То, что представилось его глазам, будет впредь неотступно преследовать его. Он обнаружил, что большинство синагог и молельных домов были разрушены. Уцелела только одна, самая большая. Скрепя сердце, он вошел внутрь. Здание могло вместить по меньшей мере полторы тысячи человек. Теперь в нем было пусто: “Алтарь снесли. Свитки Торы сожжены, скамеек нет, а стены испещрены дырками от автоматных очередей. Два огромных льва, единственные «живые» свидетели ужаснейшего зверства, которое творили гитлеровцы в этом некогда Божьем храме”. Грутман собрался было уйти, но ему захотелось поближе рассмотреть поврежденную штукатурку стен, ощутить под своими ладонями ее выбоины и шрамы. Когда глаза привыкли к полумраку, он увидел, что стены испещрены и другими знаками, не только следами от пуль. Все куски потрескавшейся штукатурки были исписаны карандашом: “Стены заговорили… ‹…› Это последние слова обреченных. Это прощание людей с белым светом. Сюда гитлеровцы сгоняли людей, отсюда они их, обобрав до нитки, голыми уводили на расстрел где-то за Ковель, на ковельское кладбище, болота и леса, а может быть, в Майданек. ‹…› Сильно забилось мое сердце, защемило, заныло. ‹…› Может быть, тут последнее «прости» и моей матери?.. Я начал внимательно перечитывать надписи.
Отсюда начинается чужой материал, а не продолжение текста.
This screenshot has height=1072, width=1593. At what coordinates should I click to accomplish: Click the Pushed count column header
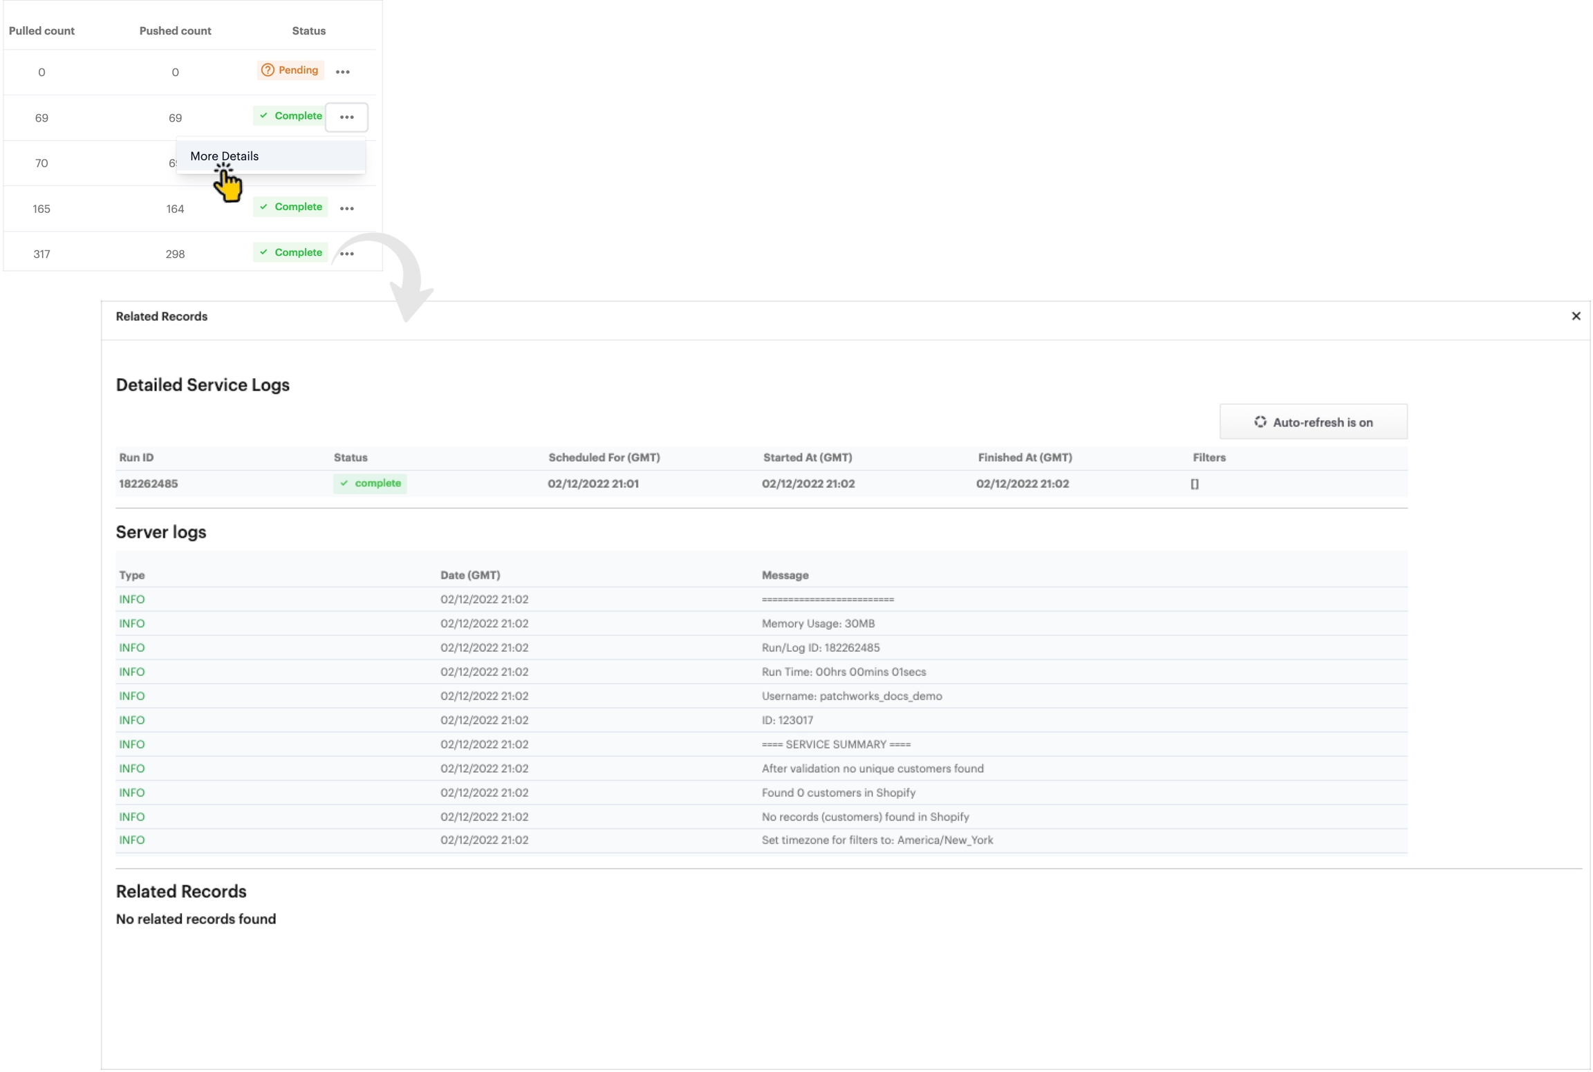(x=175, y=31)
Я спешил, ибо чувствовал, что ноги подкашиваются, слезы душили и мешали читать. Три с половиной года войны я крепился, крепился и заплакал. Мне почему-то было стыдно стен, как будто они говорили или думали обо мне: «Ты ушел и нас оставил, нас не взял с собой, ты знал, что с нами так будет, и оставил нас одних»”.
Для Грутмана самым важным посланием оказалась надпись из одного слова: “Отомстите”. Но большая часть их была полна отчаянием. “Знай, что всех нас убили. Теперь иду я с женой и детьми на смерть”, – нацарапал сестре некий Аврум. “Я нахожусь в синагоге и жду смерти. Будь счастлива и переживи ты эту кровавую войну. Помни о сестре”, – обращалась к сестре Поля Фридман. Лишь немногие из тех, кому были адресованы эти строки, выжили и могли прочесть последние письма родных. Семьи, которые не погибли в этой резне, часто ожидала смерть в других гетто или лагерях, но все они были под одним и тем же оккупационным режимом. “Лиза Райзен, жена Лейбиша Райзена, – начиналась одна карандашная строчка. – Мечта матери увидеться с единственной дочерью Бебой, проживающей в Дубно, не осуществилась. С большой болью уходит в могилу”. 5 октября 1942 года Дубно, еще один городок в соседней с Ковелем Ровненской области, тоже стал местом массового расстрела евреев[736]
.Старые еврейские общины были почти полностью уничтожены, те, кому удалось уцелеть, прятались или бежали. Без семей и социальных связей эти беженцы скоро заново отстроили свои жизни, став “белыми воронами”, плохо приспособленными к чужой среде. Они постарались сделать все возможное в тех обстоятельствах, в которых оказались, начать новую жизнь на обломках прошлого, влиться в большой, советский мир. Их история и их вера стали грузом, который необходимо было скрывать. Чаще всего к ним относились как к чужакам, в лучшем случае – терпели. Самым мудрым решением в их положении стал конформизм. Ирина Матвеевна, которой удалось сбежать из Киева вместе с родителями и братом, вспоминает: “Мы были так голодны, что начали есть траву. Но местные нас выгоняли, потому что мы крали подножный корм для их скота”[737]
. Семья сбежала в горный Узбекистан. И они не могли даже общаться с хозяевами своего временного пристанища, не говоря уже о том, чтобы преодолеть ту подозрительность, с которой местные жители относились к чужакам.Мужество, которое помогало семье выжить в те недели, когда им угрожала смертельная опасность, отказало им, когда пришло время где-то осесть. И отец, и мать буквально “сгорели” за несколько дней. Двое оставшихся в живых детей, Ирина и ее брат, ютились на одной больничной койке. На следующее утро брат был мертв: он лежал рядом и, казалось, спал. Маленькая девочка, единственная уцелевшая из всей семьи, была вынуждена начать зарабатывать себе на пропитание сразу, как только смогла встать на ноги после болезни. До этого за ее еду частично платила местная женщина, которая по доброте душевной согласилась взять и продать обручальное кольцо ее матери.